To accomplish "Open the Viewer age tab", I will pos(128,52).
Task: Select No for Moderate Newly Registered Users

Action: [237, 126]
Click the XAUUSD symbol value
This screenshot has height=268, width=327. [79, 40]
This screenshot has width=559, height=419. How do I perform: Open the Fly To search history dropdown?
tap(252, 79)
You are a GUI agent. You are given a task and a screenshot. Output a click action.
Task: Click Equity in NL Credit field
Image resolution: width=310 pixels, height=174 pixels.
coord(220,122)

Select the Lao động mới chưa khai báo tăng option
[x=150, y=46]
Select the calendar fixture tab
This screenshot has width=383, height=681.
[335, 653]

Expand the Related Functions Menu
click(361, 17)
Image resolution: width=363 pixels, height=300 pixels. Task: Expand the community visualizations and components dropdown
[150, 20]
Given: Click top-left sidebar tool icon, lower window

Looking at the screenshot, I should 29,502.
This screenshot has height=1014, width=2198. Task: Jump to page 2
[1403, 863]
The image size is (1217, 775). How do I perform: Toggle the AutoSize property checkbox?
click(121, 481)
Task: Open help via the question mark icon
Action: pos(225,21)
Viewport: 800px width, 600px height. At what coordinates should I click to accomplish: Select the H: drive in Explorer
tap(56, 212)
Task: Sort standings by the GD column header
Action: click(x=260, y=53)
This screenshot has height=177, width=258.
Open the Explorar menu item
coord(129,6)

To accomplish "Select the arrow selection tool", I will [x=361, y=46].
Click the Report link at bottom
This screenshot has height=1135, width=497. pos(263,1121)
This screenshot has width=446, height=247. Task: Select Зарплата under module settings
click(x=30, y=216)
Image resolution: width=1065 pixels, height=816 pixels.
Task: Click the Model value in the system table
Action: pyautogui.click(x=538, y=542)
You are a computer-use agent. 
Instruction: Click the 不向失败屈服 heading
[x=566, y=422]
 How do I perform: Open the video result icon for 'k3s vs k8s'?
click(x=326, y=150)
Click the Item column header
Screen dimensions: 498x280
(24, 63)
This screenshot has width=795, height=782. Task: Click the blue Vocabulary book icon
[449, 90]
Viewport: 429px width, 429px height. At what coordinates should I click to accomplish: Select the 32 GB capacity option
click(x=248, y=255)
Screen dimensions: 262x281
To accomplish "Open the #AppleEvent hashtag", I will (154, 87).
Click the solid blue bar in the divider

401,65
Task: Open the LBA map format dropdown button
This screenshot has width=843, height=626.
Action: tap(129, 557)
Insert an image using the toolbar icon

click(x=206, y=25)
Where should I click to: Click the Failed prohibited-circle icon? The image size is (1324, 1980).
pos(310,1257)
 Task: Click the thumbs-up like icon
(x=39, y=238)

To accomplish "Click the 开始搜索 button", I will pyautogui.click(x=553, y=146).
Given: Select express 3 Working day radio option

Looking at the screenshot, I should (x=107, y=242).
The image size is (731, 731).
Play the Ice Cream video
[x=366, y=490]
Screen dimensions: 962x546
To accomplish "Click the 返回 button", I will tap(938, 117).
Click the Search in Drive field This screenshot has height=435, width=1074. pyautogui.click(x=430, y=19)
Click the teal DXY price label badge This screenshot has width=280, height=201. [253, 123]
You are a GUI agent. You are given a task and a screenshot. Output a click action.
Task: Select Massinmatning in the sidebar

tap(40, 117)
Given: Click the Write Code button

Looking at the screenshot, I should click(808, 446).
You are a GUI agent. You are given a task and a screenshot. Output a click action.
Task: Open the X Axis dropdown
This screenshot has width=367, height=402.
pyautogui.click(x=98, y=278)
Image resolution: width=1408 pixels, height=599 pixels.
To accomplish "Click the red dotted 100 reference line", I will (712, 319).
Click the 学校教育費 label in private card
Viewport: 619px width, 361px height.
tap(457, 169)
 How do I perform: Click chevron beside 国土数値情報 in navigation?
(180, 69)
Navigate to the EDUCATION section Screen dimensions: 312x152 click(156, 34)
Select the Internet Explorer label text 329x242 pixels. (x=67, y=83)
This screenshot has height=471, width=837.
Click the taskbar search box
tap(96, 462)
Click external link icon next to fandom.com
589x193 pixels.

# # # #

Activity => Return the line where "Navigate to the" appears, then every line after it to the end of the listing, all exactly as written.

Output =>
Navigate to the EDUCATION section Screen dimensions: 312x152 click(156, 34)
Select the Internet Explorer label text 329x242 pixels. (x=67, y=83)
This screenshot has height=471, width=837.
Click the taskbar search box
tap(96, 462)
Click external link icon next to fandom.com
589x193 pixels.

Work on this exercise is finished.